Her ability to solve customer problems became clear with her work on the PPP initiative. But she also had to respond to another challenge in 2020.
A Deadline Shift
In an effort to help struggling businesses and families during the pandemic, the IRS extended the 2020 tax deadline from April 15 to July 15. That move impacted Intuit’s marketing strategy.
For starters, people who used TurboTax (another Intuit product) were hit with a new deadline. And they had questions.
Additionally, the company division that handles QuickBooks and Mint (yet another Intuit property) works with small businesses, self-employed individuals, and consumers. Intuit had to rethink its marketing plans from top-to-bottom of the sales funnel.
Balazs said that with the consumer group, the company wanted to put PPP funds in the hands of people who needed them the most. That’s when she worked to have the stimulus money available through the TurboTax product line.
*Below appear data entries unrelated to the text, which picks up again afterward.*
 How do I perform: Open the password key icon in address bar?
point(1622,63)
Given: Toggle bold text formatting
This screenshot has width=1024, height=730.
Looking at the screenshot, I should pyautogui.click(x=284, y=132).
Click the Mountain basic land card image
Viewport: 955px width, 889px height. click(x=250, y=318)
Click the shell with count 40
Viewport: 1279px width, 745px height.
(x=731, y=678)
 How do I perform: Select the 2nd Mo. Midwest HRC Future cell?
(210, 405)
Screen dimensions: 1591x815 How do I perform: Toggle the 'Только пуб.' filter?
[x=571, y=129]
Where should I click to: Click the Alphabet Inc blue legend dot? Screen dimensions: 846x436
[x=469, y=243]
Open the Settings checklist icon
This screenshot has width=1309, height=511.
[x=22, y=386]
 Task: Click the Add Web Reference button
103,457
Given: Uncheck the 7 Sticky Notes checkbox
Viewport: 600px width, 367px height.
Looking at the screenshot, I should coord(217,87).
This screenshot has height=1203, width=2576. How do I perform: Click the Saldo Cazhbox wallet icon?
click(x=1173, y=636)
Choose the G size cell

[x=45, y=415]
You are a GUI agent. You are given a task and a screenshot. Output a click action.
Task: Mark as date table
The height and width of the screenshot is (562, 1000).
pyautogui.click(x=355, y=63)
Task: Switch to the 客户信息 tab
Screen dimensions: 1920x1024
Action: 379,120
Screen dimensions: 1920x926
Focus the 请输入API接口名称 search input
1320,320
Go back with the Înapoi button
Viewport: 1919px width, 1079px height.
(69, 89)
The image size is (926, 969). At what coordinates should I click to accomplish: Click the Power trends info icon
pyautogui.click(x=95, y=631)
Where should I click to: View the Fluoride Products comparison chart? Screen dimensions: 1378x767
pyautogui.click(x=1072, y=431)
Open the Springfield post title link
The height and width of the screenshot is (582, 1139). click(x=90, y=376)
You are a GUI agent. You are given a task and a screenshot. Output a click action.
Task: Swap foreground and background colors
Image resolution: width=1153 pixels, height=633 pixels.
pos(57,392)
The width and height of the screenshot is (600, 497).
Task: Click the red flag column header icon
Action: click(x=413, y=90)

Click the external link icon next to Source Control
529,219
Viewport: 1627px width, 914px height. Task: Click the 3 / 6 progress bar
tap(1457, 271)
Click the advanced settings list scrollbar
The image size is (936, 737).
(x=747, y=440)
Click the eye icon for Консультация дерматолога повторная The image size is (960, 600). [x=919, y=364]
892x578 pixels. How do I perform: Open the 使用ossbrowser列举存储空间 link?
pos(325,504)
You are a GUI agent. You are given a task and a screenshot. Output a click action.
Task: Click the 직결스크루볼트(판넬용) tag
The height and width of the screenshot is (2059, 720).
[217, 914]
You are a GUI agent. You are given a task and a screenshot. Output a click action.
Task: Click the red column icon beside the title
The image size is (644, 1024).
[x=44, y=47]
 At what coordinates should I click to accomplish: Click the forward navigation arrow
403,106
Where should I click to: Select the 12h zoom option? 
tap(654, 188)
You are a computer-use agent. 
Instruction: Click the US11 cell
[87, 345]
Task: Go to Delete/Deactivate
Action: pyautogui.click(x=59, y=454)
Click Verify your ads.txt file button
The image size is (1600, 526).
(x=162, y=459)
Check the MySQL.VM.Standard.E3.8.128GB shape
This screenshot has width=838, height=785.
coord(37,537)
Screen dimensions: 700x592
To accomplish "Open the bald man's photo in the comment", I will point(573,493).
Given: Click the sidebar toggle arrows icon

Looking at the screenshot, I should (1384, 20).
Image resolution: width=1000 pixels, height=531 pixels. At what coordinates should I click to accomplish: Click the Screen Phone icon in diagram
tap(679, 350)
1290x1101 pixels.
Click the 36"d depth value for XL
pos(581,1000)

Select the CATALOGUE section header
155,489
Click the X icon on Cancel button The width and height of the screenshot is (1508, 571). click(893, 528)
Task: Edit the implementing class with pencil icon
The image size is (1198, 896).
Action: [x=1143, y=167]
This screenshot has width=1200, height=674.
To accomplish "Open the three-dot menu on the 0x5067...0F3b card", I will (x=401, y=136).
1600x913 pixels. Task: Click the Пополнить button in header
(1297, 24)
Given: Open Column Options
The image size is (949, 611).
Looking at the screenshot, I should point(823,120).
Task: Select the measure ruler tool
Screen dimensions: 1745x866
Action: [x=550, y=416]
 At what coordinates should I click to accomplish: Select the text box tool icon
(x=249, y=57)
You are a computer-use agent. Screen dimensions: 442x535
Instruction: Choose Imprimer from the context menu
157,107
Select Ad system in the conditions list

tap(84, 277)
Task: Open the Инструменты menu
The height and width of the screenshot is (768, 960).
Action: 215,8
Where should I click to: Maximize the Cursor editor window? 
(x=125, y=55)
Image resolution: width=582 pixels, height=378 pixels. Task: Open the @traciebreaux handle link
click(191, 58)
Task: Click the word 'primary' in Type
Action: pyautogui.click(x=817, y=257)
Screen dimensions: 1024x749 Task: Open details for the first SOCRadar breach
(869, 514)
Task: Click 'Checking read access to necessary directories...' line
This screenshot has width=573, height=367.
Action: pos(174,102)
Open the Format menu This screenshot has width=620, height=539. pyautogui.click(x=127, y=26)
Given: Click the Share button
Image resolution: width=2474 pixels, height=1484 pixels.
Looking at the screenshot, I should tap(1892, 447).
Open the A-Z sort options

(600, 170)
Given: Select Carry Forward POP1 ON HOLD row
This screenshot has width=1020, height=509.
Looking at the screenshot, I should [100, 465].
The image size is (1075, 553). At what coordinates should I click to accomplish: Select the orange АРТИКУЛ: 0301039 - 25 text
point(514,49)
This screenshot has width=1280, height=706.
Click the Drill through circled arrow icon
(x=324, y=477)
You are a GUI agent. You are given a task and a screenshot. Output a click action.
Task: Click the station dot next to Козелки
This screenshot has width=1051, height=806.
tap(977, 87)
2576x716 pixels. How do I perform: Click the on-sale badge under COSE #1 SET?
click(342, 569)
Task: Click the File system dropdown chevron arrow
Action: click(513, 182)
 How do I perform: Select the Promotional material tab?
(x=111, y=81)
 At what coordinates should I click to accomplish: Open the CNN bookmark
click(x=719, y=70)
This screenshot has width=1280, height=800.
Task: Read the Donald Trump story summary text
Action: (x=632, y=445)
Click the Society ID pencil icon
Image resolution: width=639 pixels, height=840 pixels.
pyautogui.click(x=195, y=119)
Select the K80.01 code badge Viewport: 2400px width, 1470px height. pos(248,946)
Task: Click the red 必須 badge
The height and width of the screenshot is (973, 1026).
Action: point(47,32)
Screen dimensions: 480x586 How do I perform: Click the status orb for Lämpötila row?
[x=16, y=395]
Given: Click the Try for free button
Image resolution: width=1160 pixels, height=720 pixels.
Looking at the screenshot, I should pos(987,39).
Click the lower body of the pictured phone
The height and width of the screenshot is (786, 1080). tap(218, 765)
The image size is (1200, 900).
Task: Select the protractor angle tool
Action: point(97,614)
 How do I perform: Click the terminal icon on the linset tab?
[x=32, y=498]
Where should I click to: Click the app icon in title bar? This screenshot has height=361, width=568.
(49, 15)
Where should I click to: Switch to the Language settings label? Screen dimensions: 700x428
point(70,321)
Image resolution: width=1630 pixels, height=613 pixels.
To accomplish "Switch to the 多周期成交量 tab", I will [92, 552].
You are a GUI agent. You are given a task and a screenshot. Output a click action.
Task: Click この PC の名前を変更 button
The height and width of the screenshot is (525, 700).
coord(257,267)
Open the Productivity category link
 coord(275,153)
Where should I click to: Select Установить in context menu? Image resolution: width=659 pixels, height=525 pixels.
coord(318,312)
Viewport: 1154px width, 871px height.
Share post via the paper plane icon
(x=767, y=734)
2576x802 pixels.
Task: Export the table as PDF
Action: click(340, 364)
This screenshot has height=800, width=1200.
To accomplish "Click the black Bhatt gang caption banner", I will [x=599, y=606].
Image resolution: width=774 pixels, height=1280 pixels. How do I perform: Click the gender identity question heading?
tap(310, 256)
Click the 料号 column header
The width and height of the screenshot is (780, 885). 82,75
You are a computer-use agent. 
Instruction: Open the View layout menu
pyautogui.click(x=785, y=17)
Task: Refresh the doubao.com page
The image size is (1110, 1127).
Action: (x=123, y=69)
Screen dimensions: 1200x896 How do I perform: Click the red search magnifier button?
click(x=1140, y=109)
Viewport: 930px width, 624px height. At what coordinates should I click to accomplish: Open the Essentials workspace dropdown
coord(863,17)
Further, she updated Intuit’s marketing strategy to promote TurboTax Live. That program enabled customers to get help from experts in a virtual setting during the pandemic.
Additionally, Balazs also helped roll out the Intuit Aid Assist tool. It was a free online offering that allowed people to understand what kind of assistance they qualified for under the CARES Act (that’s the legislation that created the PPP).
In other words, Intuit simplified the 300-pages of the CARES Act the same way that the company simplifies the tens of thousands of pages in the Internal Revenue Code for TurboTax users.
It was the kind of marketing that matched Intuit’s brand perfectly.
Balazs passed the key test of leadership in 2020: she adapted and succeeded.
As a result, her company is doing well as it churns out new products and its stock continues to rise. And that’s happening in the midst of a pandemic with accompanying economic hardship.
That can only mean good things for Intuit going forward.